── Data in this exercise ──

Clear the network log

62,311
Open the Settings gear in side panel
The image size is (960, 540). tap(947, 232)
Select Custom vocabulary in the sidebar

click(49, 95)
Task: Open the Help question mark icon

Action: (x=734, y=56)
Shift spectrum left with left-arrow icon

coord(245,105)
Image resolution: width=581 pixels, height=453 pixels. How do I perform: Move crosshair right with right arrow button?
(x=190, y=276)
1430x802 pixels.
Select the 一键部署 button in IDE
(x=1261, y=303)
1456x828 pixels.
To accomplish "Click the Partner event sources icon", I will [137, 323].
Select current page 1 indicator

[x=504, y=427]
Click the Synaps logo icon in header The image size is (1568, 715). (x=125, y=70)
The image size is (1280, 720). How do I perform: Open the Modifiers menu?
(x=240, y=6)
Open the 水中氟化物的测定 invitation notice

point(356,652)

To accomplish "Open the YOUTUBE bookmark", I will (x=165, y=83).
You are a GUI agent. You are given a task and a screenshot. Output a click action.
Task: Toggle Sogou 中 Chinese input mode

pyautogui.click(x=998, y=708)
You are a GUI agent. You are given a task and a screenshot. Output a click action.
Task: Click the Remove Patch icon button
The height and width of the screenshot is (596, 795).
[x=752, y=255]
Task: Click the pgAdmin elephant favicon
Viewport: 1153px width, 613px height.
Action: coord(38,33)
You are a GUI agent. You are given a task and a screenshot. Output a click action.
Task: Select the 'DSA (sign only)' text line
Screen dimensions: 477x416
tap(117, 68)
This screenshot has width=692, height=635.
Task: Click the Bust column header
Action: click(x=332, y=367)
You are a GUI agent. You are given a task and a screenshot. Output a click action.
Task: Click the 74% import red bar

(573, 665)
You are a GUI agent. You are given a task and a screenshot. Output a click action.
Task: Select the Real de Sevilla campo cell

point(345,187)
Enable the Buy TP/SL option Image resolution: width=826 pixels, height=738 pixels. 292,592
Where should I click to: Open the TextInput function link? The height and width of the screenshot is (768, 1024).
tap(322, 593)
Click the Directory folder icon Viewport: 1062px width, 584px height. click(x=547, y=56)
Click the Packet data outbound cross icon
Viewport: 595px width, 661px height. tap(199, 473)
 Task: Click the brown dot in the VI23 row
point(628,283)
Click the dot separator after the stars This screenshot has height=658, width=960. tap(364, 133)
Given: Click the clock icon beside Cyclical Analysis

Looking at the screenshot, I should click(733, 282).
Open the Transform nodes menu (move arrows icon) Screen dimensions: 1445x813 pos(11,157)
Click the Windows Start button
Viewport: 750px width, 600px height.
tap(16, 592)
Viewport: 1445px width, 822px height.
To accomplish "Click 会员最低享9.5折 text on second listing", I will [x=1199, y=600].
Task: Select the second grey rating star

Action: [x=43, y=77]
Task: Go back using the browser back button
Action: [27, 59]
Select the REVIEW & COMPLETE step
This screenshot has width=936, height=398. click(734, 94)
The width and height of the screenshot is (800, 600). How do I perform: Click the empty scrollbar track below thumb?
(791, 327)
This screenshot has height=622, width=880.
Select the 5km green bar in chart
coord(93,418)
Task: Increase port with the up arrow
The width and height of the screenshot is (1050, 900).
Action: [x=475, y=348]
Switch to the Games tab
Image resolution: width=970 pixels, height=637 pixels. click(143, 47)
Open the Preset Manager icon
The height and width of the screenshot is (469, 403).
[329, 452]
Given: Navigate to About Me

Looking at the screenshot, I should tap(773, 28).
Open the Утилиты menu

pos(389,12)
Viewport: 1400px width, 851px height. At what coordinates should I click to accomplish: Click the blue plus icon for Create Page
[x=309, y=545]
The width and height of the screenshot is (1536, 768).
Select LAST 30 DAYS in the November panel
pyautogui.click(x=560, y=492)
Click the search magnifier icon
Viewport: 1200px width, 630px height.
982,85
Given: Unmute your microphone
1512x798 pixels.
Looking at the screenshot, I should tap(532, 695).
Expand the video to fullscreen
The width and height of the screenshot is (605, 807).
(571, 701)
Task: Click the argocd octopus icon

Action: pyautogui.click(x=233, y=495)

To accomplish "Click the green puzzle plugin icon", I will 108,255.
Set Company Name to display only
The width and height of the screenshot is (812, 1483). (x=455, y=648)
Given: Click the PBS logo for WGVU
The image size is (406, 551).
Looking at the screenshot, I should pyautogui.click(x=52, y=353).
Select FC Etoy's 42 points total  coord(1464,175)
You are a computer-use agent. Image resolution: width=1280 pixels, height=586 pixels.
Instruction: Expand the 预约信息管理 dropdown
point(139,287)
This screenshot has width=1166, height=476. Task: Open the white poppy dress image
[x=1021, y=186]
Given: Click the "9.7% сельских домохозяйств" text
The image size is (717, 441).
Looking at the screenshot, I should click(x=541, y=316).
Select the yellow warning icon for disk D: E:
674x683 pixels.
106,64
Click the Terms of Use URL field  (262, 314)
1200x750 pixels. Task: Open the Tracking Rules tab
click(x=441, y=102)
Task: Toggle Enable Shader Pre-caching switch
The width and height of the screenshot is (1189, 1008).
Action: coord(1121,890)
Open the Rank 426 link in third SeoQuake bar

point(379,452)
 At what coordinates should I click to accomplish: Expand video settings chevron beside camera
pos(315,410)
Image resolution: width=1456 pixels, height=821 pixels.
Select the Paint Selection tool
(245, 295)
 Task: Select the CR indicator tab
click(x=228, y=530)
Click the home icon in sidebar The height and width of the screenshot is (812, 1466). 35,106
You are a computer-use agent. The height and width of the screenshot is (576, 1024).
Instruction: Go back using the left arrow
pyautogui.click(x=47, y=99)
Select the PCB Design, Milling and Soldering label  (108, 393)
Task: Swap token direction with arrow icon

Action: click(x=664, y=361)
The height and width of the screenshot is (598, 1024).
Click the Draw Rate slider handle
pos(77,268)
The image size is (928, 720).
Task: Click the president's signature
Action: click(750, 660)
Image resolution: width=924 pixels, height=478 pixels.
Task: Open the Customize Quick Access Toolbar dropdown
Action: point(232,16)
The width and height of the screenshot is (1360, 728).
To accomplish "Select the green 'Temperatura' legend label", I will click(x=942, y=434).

───

◆ **The problem**
Check each line of the material for "label". Copy the ones that have it.

◆ **Answer to the problem**
Select the PCB Design, Milling and Soldering label  (108, 393)
To accomplish "Select the green 'Temperatura' legend label", I will click(x=942, y=434).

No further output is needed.